[Opening DATA SHOWN section]

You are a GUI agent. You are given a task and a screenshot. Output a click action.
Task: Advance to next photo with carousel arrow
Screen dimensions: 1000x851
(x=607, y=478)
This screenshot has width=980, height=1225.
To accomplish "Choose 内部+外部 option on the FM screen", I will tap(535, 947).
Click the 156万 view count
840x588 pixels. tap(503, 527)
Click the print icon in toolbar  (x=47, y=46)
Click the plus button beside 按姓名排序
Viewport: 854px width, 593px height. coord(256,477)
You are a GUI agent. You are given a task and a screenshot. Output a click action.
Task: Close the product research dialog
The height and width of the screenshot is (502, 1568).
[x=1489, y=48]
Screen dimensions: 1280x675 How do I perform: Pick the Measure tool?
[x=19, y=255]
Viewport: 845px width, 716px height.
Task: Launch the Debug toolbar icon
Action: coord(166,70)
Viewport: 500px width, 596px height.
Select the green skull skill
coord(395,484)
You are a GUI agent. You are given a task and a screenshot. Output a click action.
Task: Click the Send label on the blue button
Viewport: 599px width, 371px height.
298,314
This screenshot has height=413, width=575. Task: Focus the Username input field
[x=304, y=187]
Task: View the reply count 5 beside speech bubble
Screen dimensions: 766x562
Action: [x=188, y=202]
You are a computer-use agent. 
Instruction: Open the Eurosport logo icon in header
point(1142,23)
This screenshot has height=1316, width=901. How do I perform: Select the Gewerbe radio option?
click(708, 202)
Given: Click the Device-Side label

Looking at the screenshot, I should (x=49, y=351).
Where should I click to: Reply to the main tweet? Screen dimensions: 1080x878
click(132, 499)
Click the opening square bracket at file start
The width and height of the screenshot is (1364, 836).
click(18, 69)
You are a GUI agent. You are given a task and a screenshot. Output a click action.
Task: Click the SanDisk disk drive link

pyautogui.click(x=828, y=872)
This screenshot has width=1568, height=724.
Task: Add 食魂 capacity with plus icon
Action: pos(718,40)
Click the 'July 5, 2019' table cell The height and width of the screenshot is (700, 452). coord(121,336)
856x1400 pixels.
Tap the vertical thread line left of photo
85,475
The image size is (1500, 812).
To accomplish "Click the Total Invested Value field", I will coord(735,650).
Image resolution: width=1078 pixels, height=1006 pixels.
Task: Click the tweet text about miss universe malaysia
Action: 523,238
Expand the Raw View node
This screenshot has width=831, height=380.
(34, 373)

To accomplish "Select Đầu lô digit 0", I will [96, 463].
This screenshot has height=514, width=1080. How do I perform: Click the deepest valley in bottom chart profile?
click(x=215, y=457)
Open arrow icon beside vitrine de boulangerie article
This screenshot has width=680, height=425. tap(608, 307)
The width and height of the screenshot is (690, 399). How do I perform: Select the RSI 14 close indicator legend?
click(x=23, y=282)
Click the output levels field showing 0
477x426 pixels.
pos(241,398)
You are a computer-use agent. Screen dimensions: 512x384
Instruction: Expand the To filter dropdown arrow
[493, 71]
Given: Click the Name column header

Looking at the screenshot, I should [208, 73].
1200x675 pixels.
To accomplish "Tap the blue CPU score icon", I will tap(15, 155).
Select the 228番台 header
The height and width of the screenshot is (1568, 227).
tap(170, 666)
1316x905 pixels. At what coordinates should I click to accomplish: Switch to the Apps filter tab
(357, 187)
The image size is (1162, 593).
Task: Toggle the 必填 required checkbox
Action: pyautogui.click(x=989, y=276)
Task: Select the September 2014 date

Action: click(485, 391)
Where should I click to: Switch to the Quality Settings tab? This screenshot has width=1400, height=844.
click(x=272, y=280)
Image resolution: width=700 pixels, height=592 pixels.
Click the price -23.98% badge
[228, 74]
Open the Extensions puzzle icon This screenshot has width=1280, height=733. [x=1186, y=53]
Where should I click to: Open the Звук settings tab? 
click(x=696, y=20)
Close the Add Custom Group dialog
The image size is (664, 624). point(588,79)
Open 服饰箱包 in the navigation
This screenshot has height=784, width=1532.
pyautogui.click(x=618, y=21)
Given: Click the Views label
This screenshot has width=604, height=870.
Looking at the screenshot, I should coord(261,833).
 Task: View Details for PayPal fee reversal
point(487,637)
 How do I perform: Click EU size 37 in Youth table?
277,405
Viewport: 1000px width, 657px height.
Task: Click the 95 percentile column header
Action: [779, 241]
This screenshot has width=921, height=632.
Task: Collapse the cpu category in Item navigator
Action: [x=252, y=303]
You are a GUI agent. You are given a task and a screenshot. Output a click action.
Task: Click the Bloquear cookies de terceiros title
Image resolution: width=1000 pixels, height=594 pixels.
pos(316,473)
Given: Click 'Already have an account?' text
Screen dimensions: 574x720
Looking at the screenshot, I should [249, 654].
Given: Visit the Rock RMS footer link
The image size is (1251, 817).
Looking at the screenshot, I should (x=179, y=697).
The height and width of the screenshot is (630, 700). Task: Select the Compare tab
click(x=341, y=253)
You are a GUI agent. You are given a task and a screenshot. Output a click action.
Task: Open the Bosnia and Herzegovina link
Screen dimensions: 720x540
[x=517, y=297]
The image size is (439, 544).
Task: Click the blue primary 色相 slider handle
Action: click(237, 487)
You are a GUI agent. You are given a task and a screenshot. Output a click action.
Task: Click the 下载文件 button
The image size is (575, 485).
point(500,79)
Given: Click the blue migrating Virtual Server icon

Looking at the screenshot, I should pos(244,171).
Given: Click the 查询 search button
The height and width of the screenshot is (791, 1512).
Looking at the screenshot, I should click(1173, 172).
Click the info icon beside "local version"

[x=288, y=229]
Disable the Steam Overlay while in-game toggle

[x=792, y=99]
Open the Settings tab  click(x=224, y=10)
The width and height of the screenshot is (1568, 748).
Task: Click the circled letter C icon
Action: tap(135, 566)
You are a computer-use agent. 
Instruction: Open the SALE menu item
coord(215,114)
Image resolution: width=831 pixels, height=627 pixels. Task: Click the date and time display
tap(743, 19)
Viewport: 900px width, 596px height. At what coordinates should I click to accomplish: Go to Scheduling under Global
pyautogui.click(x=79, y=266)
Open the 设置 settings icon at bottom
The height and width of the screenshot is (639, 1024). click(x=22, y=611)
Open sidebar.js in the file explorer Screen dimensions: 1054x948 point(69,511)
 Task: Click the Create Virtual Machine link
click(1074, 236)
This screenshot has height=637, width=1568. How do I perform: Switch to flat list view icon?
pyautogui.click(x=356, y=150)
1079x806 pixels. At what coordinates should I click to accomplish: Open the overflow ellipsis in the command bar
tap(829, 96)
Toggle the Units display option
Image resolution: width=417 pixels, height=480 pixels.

[Closing DATA SHOWN section]

**YOUR INSTRUCTIONS:** Produce an exact copy of every entry above.

**TASK SOLUTION:**
You are a GUI agent. You are given a task and a screenshot. Output a click action.
Task: Advance to next photo with carousel arrow
Screen dimensions: 1000x851
(x=607, y=478)
This screenshot has width=980, height=1225.
To accomplish "Choose 内部+外部 option on the FM screen", I will tap(535, 947).
Click the 156万 view count
840x588 pixels. tap(503, 527)
Click the print icon in toolbar  (x=47, y=46)
Click the plus button beside 按姓名排序
Viewport: 854px width, 593px height. coord(256,477)
You are a GUI agent. You are given a task and a screenshot. Output a click action.
Task: Close the product research dialog
The height and width of the screenshot is (502, 1568).
[x=1489, y=48]
Screen dimensions: 1280x675 How do I perform: Pick the Measure tool?
[x=19, y=255]
Viewport: 845px width, 716px height.
Task: Launch the Debug toolbar icon
Action: coord(166,70)
Viewport: 500px width, 596px height.
Select the green skull skill
coord(395,484)
You are a GUI agent. You are given a task and a screenshot. Output a click action.
Task: Click the Send label on the blue button
Viewport: 599px width, 371px height.
298,314
This screenshot has height=413, width=575. Task: Focus the Username input field
[x=304, y=187]
Task: View the reply count 5 beside speech bubble
Screen dimensions: 766x562
Action: [x=188, y=202]
You are a computer-use agent. 
Instruction: Open the Eurosport logo icon in header
point(1142,23)
This screenshot has height=1316, width=901. How do I perform: Select the Gewerbe radio option?
click(708, 202)
Given: Click the Device-Side label

Looking at the screenshot, I should (x=49, y=351).
Where should I click to: Reply to the main tweet? Screen dimensions: 1080x878
click(132, 499)
Click the opening square bracket at file start
The width and height of the screenshot is (1364, 836).
click(18, 69)
You are a GUI agent. You are given a task and a screenshot. Output a click action.
Task: Click the SanDisk disk drive link

pyautogui.click(x=828, y=872)
This screenshot has width=1568, height=724.
Task: Add 食魂 capacity with plus icon
Action: pos(718,40)
Click the 'July 5, 2019' table cell The height and width of the screenshot is (700, 452). coord(121,336)
856x1400 pixels.
Tap the vertical thread line left of photo
85,475
The image size is (1500, 812).
To accomplish "Click the Total Invested Value field", I will coord(735,650).
Image resolution: width=1078 pixels, height=1006 pixels.
Task: Click the tweet text about miss universe malaysia
Action: 523,238
Expand the Raw View node
This screenshot has width=831, height=380.
(34, 373)

To accomplish "Select Đầu lô digit 0", I will [96, 463].
This screenshot has height=514, width=1080. How do I perform: Click the deepest valley in bottom chart profile?
click(x=215, y=457)
Open arrow icon beside vitrine de boulangerie article
This screenshot has width=680, height=425. tap(608, 307)
The width and height of the screenshot is (690, 399). How do I perform: Select the RSI 14 close indicator legend?
click(x=23, y=282)
Click the output levels field showing 0
477x426 pixels.
pos(241,398)
You are a computer-use agent. Screen dimensions: 512x384
Instruction: Expand the To filter dropdown arrow
[493, 71]
Given: Click the Name column header

Looking at the screenshot, I should [208, 73].
1200x675 pixels.
To accomplish "Tap the blue CPU score icon", I will tap(15, 155).
Select the 228番台 header
The height and width of the screenshot is (1568, 227).
tap(170, 666)
1316x905 pixels. At what coordinates should I click to accomplish: Switch to the Apps filter tab
(357, 187)
The image size is (1162, 593).
Task: Toggle the 必填 required checkbox
Action: pyautogui.click(x=989, y=276)
Task: Select the September 2014 date

Action: click(485, 391)
Where should I click to: Switch to the Quality Settings tab? This screenshot has width=1400, height=844.
click(x=272, y=280)
Image resolution: width=700 pixels, height=592 pixels.
Click the price -23.98% badge
[228, 74]
Open the Extensions puzzle icon This screenshot has width=1280, height=733. [x=1186, y=53]
Where should I click to: Open the Звук settings tab? 
click(x=696, y=20)
Close the Add Custom Group dialog
The image size is (664, 624). point(588,79)
Open 服饰箱包 in the navigation
This screenshot has height=784, width=1532.
pyautogui.click(x=618, y=21)
Given: Click the Views label
This screenshot has width=604, height=870.
Looking at the screenshot, I should coord(261,833).
 Task: View Details for PayPal fee reversal
point(487,637)
 How do I perform: Click EU size 37 in Youth table?
277,405
Viewport: 1000px width, 657px height.
Task: Click the 95 percentile column header
Action: [779, 241]
This screenshot has width=921, height=632.
Task: Collapse the cpu category in Item navigator
Action: [x=252, y=303]
You are a GUI agent. You are given a task and a screenshot. Output a click action.
Task: Click the Bloquear cookies de terceiros title
Image resolution: width=1000 pixels, height=594 pixels.
pos(316,473)
Given: Click 'Already have an account?' text
Screen dimensions: 574x720
Looking at the screenshot, I should [249, 654].
Given: Visit the Rock RMS footer link
The image size is (1251, 817).
Looking at the screenshot, I should (x=179, y=697).
The height and width of the screenshot is (630, 700). Task: Select the Compare tab
click(x=341, y=253)
You are a GUI agent. You are given a task and a screenshot. Output a click action.
Task: Open the Bosnia and Herzegovina link
Screen dimensions: 720x540
[x=517, y=297]
The image size is (439, 544).
Task: Click the blue primary 色相 slider handle
Action: click(237, 487)
You are a GUI agent. You are given a task and a screenshot. Output a click action.
Task: Click the 下载文件 button
The image size is (575, 485).
point(500,79)
Given: Click the blue migrating Virtual Server icon

Looking at the screenshot, I should pos(244,171).
Given: Click the 查询 search button
The height and width of the screenshot is (791, 1512).
Looking at the screenshot, I should click(1173, 172).
Click the info icon beside "local version"

[x=288, y=229]
Disable the Steam Overlay while in-game toggle

[x=792, y=99]
Open the Settings tab  click(x=224, y=10)
The width and height of the screenshot is (1568, 748).
Task: Click the circled letter C icon
Action: tap(135, 566)
You are a computer-use agent. 
Instruction: Open the SALE menu item
coord(215,114)
Image resolution: width=831 pixels, height=627 pixels. Task: Click the date and time display
tap(743, 19)
Viewport: 900px width, 596px height. At what coordinates should I click to accomplish: Go to Scheduling under Global
pyautogui.click(x=79, y=266)
Open the 设置 settings icon at bottom
The height and width of the screenshot is (639, 1024). click(x=22, y=611)
Open sidebar.js in the file explorer Screen dimensions: 1054x948 point(69,511)
 Task: Click the Create Virtual Machine link
click(1074, 236)
This screenshot has height=637, width=1568. How do I perform: Switch to flat list view icon?
pyautogui.click(x=356, y=150)
1079x806 pixels. At what coordinates should I click to accomplish: Open the overflow ellipsis in the command bar
tap(829, 96)
Toggle the Units display option
Image resolution: width=417 pixels, height=480 pixels.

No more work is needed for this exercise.